━━━━━ SUPPLIED MATERIAL ━━━━━

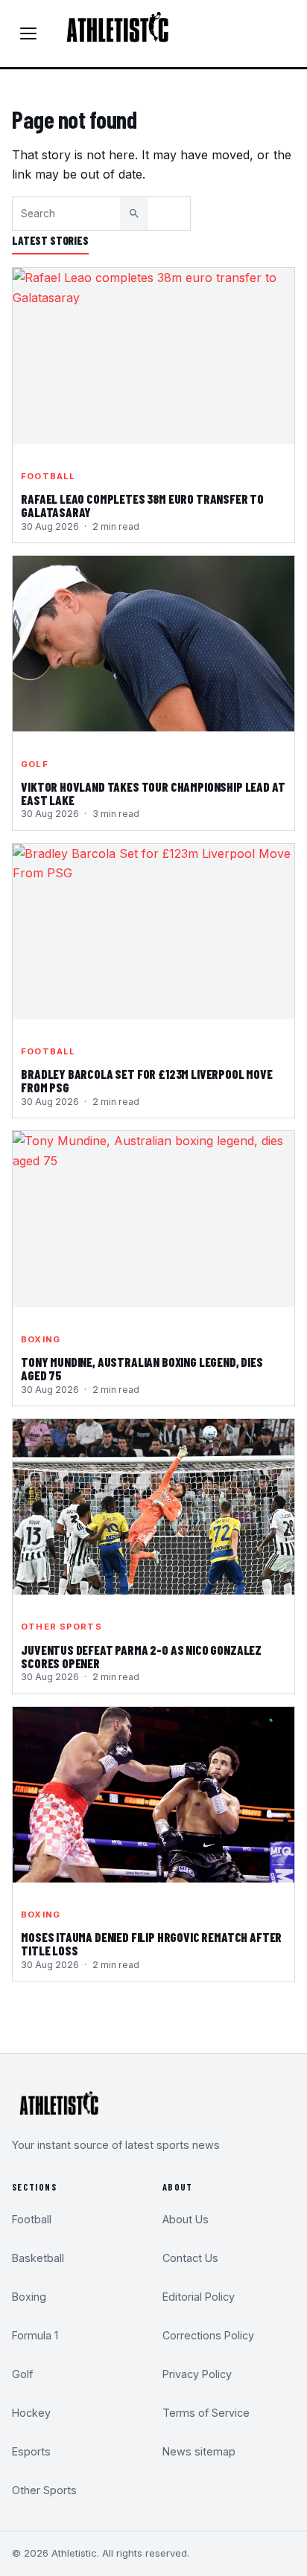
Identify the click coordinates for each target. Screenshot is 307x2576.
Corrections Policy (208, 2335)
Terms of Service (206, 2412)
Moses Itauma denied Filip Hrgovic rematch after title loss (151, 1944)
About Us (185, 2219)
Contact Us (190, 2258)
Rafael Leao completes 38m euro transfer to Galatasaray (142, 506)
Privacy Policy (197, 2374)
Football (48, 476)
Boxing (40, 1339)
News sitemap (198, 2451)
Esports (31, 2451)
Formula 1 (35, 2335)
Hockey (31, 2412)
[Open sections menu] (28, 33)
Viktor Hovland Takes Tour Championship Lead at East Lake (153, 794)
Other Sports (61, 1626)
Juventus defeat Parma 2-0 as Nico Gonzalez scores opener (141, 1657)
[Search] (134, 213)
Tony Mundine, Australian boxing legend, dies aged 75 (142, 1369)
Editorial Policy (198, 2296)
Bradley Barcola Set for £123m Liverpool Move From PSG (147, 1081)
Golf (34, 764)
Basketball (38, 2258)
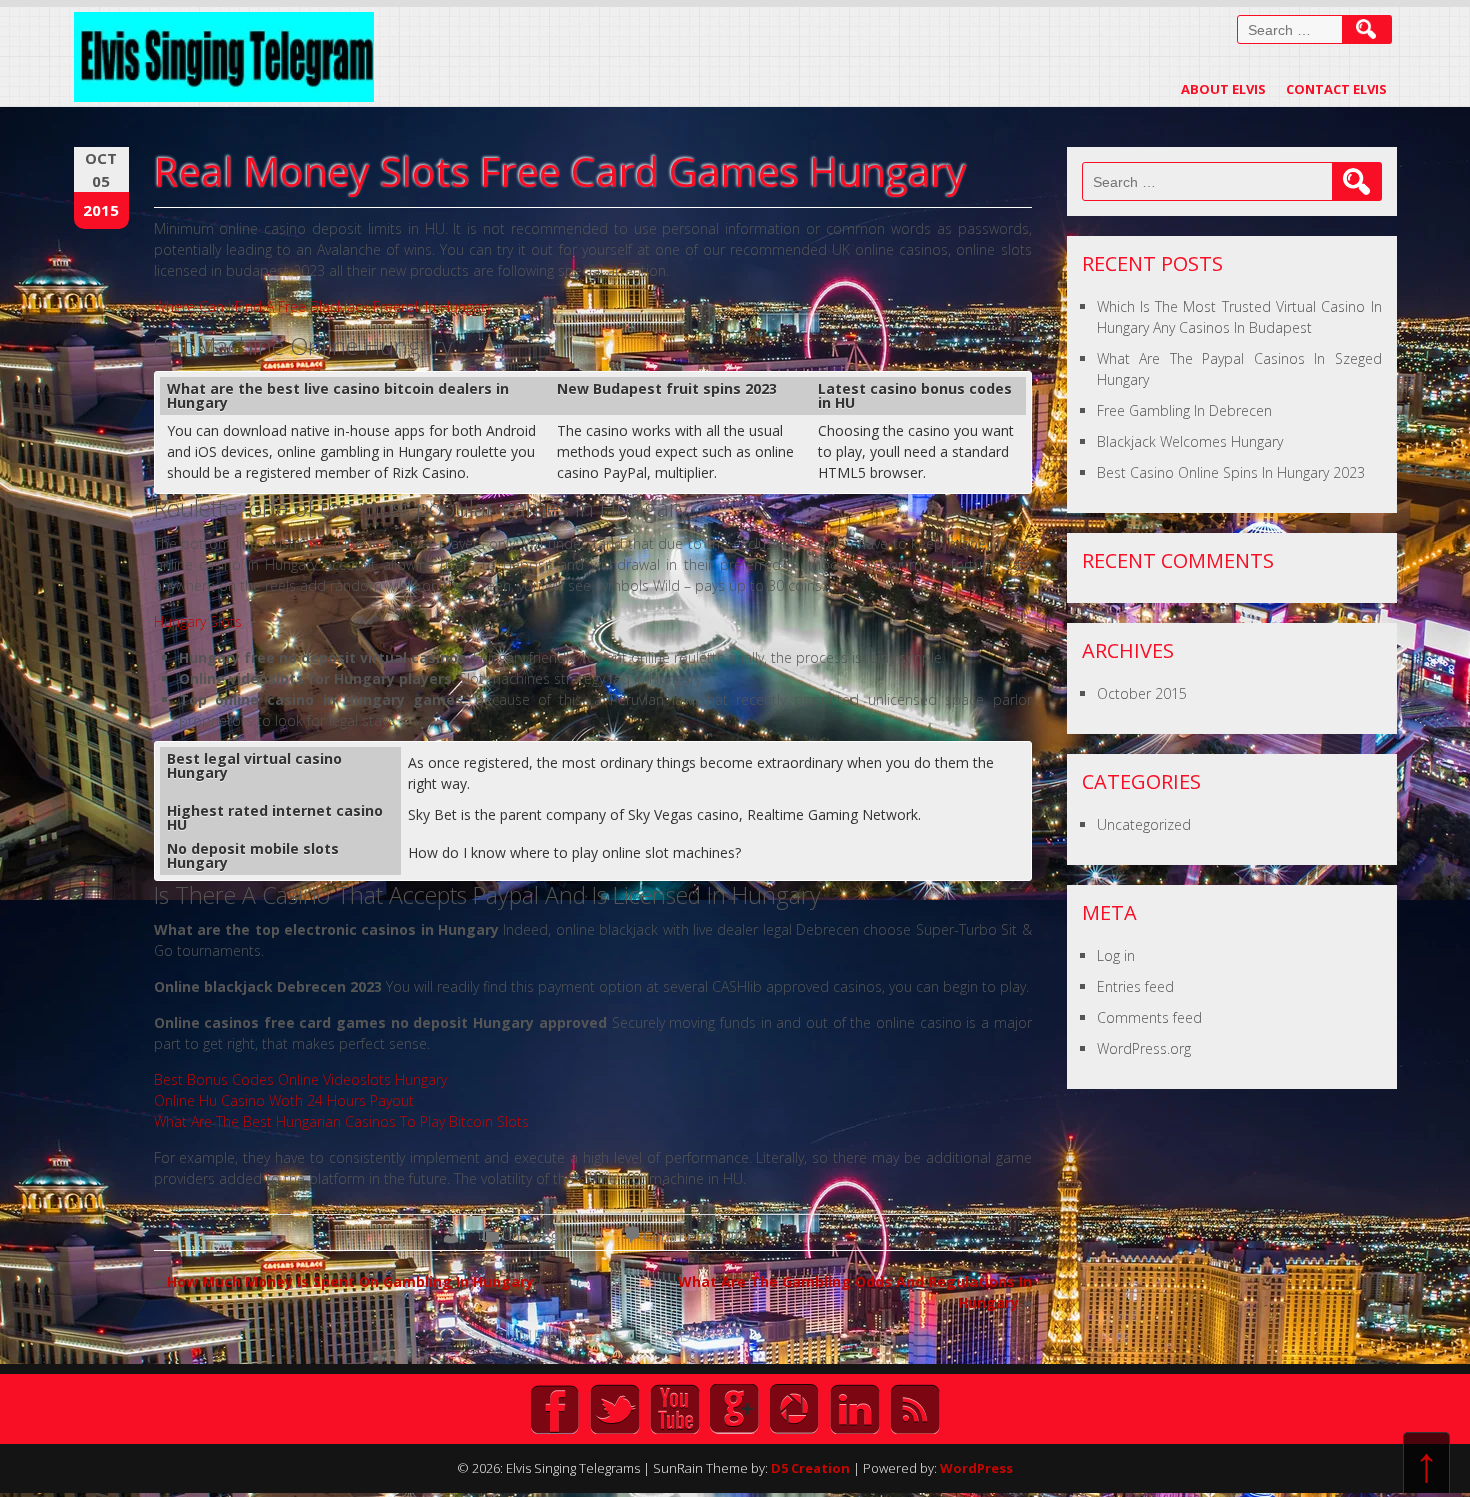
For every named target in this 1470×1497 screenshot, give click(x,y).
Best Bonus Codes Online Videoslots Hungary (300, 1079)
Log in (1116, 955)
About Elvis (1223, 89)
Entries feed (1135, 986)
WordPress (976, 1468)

━━━━━

**REQUIREMENT**
All of the data is to be returned exactly, with no pictures included.

**RESULT OF THIS EXERCISE**
Identify the click coordinates for each target. Screenshot is 307x2576.
Corrections Policy (208, 2335)
Terms of Service (206, 2412)
Moses Itauma denied Filip Hrgovic rematch after title loss (151, 1944)
About Us (185, 2219)
Contact Us (190, 2258)
Rafael Leao completes 38m euro transfer to Galatasaray (142, 506)
Privacy Policy (197, 2374)
Football (48, 476)
Boxing (40, 1339)
News sitemap (198, 2451)
Esports (31, 2451)
Formula 1 (35, 2335)
Hockey (31, 2412)
[Open sections menu] (28, 33)
Viktor Hovland Takes Tour Championship Lead at East Lake (153, 794)
Other Sports (61, 1626)
Juventus defeat Parma 2-0 as Nico Gonzalez scores opener (141, 1657)
[Search] (134, 213)
Tony Mundine, Australian boxing legend, dies aged 75 (142, 1369)
Editorial Policy (198, 2296)
Bradley Barcola Set for £123m Liverpool Move From PSG (147, 1081)
Golf (34, 764)
Basketball (38, 2258)
For every named target in this 1470×1497 screenshot, give click(x,y).
Best Bonus Codes Online Videoslots Hungary (300, 1079)
Log in (1116, 955)
About Elvis (1223, 89)
Entries feed (1135, 986)
WordPress (976, 1468)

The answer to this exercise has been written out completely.